The Barbados government says the medicinal cannabis industry will get underway in January next year, giving the assurances also that interested persons will be allowed to enter the sector, but not at the same time.
Agriculture and Food Security Minister, Indar Weir, also made it clear that when the industry gets started it will not be a repeat of the sugar industry.
“The industry must get started…. People will be allowed to enter, [but] not everybody is going to be able to start at the same time,” he told a public forum on the medicinal cannabis industry.
Weir said that countries such as Jamaica and St.

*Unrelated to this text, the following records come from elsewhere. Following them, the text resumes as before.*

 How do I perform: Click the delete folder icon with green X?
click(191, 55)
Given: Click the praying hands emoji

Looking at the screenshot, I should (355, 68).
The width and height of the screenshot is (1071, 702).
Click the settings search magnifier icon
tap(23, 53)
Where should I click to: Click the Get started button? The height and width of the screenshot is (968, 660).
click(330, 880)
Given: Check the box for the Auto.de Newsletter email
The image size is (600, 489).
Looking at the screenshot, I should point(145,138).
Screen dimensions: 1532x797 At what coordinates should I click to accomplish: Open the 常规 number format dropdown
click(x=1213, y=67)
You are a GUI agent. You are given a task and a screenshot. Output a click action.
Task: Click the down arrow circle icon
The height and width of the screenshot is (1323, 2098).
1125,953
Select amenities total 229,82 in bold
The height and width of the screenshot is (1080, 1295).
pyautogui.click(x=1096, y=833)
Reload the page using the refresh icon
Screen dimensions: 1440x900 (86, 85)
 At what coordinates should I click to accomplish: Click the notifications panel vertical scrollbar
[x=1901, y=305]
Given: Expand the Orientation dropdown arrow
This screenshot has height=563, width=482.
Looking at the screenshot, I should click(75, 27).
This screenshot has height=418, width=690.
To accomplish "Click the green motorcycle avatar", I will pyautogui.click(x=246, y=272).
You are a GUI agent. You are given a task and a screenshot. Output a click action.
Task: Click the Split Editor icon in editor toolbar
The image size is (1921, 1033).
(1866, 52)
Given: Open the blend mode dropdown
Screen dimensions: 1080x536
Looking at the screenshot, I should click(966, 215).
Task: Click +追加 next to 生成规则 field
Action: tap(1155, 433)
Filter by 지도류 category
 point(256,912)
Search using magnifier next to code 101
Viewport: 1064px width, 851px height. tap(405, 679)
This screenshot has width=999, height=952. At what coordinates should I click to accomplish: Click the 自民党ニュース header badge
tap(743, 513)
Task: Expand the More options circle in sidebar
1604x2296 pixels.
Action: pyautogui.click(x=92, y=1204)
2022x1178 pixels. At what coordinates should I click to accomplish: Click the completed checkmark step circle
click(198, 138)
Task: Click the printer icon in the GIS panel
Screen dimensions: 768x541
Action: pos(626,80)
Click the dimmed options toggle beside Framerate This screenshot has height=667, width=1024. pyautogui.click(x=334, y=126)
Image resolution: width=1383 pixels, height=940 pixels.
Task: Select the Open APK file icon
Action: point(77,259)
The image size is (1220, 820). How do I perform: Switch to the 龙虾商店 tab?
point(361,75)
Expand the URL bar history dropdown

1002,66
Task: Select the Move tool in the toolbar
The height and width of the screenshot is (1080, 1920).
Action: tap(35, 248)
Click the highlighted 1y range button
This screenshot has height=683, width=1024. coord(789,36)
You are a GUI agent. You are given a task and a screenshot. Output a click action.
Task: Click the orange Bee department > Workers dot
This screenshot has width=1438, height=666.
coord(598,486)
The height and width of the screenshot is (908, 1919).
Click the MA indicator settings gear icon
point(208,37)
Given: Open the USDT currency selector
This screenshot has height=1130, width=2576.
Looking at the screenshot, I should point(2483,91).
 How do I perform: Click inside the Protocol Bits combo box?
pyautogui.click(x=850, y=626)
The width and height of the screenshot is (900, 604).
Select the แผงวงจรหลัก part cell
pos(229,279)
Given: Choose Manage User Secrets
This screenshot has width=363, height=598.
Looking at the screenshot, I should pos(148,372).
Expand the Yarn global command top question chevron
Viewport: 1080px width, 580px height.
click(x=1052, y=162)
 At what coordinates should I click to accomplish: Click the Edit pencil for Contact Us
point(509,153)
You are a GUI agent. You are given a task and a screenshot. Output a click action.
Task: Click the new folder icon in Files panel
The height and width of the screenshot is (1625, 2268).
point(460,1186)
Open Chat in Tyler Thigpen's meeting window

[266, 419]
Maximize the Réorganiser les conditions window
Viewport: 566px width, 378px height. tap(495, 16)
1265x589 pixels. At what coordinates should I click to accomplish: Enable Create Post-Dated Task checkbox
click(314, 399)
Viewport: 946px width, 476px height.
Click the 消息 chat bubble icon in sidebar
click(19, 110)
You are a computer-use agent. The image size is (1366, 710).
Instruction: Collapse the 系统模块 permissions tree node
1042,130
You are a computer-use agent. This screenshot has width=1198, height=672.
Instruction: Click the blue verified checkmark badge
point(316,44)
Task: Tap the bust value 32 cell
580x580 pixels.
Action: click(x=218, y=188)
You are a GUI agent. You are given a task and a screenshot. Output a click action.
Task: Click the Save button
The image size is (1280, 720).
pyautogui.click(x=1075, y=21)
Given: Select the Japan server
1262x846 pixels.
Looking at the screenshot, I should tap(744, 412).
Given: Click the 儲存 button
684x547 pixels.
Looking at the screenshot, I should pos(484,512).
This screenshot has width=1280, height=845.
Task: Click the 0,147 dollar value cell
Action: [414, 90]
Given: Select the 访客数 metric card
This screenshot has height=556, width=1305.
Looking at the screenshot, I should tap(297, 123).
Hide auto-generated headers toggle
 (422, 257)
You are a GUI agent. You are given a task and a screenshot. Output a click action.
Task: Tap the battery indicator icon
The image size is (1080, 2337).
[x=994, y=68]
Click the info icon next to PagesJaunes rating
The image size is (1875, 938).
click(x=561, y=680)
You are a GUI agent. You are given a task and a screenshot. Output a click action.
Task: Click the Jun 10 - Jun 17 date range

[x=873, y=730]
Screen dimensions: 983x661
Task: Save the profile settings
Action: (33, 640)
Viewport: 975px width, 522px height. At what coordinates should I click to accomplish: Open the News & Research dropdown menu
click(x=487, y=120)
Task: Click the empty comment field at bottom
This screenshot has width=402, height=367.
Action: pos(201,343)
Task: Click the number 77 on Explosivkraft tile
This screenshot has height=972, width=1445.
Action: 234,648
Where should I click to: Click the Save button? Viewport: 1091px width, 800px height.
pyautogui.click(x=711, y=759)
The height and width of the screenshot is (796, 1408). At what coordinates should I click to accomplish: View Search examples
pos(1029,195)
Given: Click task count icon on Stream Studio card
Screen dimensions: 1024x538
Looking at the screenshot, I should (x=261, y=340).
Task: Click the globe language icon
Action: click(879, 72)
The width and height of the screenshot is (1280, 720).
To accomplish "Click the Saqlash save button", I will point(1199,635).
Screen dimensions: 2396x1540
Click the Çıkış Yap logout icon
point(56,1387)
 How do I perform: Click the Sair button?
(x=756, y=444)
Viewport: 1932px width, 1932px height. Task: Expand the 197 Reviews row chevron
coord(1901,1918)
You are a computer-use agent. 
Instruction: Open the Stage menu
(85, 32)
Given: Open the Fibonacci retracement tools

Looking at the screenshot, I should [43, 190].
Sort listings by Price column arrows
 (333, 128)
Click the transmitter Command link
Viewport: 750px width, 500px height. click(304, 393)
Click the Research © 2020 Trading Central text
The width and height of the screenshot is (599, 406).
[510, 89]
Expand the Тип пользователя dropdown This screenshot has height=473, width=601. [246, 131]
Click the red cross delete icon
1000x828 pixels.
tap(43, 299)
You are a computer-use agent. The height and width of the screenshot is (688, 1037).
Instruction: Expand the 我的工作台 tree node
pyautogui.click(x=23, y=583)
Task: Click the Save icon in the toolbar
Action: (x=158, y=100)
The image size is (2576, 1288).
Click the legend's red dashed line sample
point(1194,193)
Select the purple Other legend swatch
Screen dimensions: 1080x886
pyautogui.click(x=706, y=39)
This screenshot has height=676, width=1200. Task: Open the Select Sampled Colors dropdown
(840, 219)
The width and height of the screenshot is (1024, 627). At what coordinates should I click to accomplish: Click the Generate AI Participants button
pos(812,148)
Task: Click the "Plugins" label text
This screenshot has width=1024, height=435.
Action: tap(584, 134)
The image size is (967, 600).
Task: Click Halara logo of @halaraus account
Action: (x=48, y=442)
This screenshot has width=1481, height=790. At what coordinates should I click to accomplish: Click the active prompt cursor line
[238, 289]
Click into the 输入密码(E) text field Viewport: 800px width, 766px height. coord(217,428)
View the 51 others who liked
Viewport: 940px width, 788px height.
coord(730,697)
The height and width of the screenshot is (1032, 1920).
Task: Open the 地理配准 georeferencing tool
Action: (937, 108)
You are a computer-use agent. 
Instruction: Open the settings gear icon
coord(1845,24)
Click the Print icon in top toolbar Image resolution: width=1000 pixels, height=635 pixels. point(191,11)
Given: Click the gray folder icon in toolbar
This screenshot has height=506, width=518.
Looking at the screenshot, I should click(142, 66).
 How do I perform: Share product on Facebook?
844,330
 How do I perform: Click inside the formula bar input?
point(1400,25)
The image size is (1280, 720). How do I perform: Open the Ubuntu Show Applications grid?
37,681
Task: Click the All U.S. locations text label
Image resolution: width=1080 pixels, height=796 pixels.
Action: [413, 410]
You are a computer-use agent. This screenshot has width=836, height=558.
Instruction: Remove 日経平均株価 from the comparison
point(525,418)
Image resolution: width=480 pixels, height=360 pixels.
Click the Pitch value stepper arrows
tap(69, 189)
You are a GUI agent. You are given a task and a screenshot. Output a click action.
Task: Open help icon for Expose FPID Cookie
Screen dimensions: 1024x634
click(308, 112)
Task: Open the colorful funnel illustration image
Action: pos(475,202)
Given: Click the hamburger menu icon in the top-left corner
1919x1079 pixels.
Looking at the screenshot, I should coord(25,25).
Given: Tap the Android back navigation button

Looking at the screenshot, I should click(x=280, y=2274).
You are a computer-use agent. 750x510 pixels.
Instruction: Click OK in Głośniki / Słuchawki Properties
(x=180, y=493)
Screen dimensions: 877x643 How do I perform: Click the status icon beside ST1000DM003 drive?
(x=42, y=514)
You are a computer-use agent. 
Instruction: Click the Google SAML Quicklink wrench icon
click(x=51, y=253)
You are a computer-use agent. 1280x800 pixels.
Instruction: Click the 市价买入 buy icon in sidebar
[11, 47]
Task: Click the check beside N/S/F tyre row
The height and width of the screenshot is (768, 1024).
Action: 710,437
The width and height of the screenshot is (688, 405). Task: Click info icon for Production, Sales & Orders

Vincent and the Grenadines started before Barbados, but did not issue a lot of licenses.
He said the Mia Mottley government wanted to facilitate people equally while managing the “narrative” to ensure that the wrong impression was not sent internationally.
However, Weir said Barbados was known for its hospitality; delivering on promises; being politically stable; and having a good reputation in the United Kingdom, Canada and the United States of America.
As a result, he said, more people were enquiring about Barbados’ industry, and more investors were showing interest in coming to the island.
“It is really, really a phenomenal thing, and it is something that we cannot turn a blind eye to. We have to capitalize on any opportunity that confronts us now because later on it will not be here,” he said, adding “there will be too many other options. We have to leverage our position now”.
Weit also said that the medicinal cannabis industry would not be handled like the sugar industry, noting the only thing being exported would be a finished product.
“We created a complete value chain so that at any part of that value chain we can enter,” he said, telling the public forum that the government would seek to facilitate their suggestions, and make changes where possible.
“I am prepared to make changes where changes are definitely reasonable enough for us to accommodate. I am prepared to listen and hear what the people of Barbados have to say.
“If you want to offer a suggestion; if you feel passionately about something, please let us hear you; and where we can accommodate, we will accommodate, and where there are times when we can’t, … we have to…let you know that, and give you the reasons why,” Weir said.